TASK OBJECTIVE: Render the items from the line that contains "851x511 pixels. Task: Click" through the line that contains "Viewport: 693px width, 383px", both included, as a JSON list of strings, one string for each line, with blank lines left out.

GIVEN RECORDS:
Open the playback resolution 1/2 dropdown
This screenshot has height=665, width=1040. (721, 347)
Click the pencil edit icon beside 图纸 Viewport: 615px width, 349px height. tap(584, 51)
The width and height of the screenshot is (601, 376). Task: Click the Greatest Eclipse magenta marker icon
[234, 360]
---
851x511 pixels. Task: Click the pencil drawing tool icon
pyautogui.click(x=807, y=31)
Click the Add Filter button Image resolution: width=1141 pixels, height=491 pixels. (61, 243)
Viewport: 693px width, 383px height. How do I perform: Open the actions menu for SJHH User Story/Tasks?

ANSWER TO THIS EXERCISE:
[
  "851x511 pixels. Task: Click the pencil drawing tool icon",
  "pyautogui.click(x=807, y=31)",
  "Click the Add Filter button Image resolution: width=1141 pixels, height=491 pixels. (61, 243)",
  "Viewport: 693px width, 383px height. How do I perform: Open the actions menu for SJHH User Story/Tasks?"
]